High performance at enterprise scale
Identity environments can quickly grow massive — spanning AD forests, Entra ID tenants, SaaS integrations, and cloud resources. Saporo’s graph engine is optimized to handle these environments at scale, processing millions of nodes and edges while keeping analysis fast and interactive.
Attack Path Chokepoints
Stop attackers at scale by finding the chokepoints — the permissions, groups, or identities that sit at the center of millions of attack paths.
One fix, massive impact
Attackers exploit chains of misconfigurations and permissions to reach high-value targets. Saporo identifies the chokepoints that appear across many of these paths, showing you where a single remediation can eliminate entire clusters of risk.
AI & Assisted Resolution
Saporo goes beyond analysis. It provides clear, prescriptive recommendations — enhanced with AI assistance — so teams can remediate with confidence.
From findings to fixes
Security teams don’t just need to know what’s wrong, they need to know how to fix it. Saporo generates tailored recommendations for every issue, enriched with AI explanations that clarify risks and propose safe remediation steps.
Advanced Exploration
Go beyond predefined views with graph exploration, custom queries, and reporting tailored to your environment.

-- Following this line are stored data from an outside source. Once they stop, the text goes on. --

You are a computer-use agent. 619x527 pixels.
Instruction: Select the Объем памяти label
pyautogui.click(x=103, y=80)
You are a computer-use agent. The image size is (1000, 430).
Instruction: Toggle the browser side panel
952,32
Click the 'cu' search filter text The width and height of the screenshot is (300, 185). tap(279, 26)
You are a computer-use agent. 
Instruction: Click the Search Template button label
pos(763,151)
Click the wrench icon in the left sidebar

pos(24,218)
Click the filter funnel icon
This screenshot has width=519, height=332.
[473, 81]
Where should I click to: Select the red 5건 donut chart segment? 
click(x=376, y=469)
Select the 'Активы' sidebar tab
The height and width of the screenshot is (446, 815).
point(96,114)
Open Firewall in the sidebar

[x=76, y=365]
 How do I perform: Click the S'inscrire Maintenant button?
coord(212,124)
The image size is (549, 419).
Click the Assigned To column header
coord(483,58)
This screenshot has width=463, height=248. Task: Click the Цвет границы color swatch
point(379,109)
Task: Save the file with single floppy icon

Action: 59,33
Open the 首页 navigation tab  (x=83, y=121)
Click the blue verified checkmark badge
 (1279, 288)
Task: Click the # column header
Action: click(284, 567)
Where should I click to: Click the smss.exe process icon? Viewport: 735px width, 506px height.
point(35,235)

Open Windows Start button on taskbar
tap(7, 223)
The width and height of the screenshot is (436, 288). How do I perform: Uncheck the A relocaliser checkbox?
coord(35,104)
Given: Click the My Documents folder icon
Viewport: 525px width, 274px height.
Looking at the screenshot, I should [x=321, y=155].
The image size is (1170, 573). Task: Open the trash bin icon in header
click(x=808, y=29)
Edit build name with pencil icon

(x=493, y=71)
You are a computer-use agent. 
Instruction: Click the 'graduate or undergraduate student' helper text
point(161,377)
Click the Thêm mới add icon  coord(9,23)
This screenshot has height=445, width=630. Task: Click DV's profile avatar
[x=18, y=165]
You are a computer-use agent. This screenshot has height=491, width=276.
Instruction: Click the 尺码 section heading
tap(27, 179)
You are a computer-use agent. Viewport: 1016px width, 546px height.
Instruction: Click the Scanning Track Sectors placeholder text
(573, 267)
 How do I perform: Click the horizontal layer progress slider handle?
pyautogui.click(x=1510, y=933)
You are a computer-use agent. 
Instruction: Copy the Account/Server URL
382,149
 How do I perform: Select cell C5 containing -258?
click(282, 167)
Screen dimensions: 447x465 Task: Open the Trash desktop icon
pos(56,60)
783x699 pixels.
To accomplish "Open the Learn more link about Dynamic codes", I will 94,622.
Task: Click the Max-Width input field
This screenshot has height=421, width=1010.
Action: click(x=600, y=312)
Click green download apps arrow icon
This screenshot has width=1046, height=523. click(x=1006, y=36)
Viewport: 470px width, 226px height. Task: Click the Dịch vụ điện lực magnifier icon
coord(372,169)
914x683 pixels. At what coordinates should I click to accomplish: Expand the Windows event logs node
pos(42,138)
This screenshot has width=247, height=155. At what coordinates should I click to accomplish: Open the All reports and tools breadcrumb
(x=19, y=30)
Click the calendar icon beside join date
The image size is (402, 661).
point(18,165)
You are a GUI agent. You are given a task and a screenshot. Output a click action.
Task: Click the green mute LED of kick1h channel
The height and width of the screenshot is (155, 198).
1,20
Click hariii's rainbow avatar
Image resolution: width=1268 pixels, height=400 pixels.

Explore, query, and report
Every environment is unique. Saporo lets you freely explore the identity graph, run custom queries against graph data or logs, and generate reports and dashboards powered by Elastic — giving teams unmatched flexibility to analyze identity risk.
Enterprise Ready
Saporo is built for the enterprise, with the security, governance, and access controls large organizations expect.
Security and governance by design
Identity security solutions must themselves meet the highest standards. Saporo includes enterprise-grade features like role-based access, SSO, MFA, and full audit logging to ensure the platform is as secure and compliant as the environments it protects.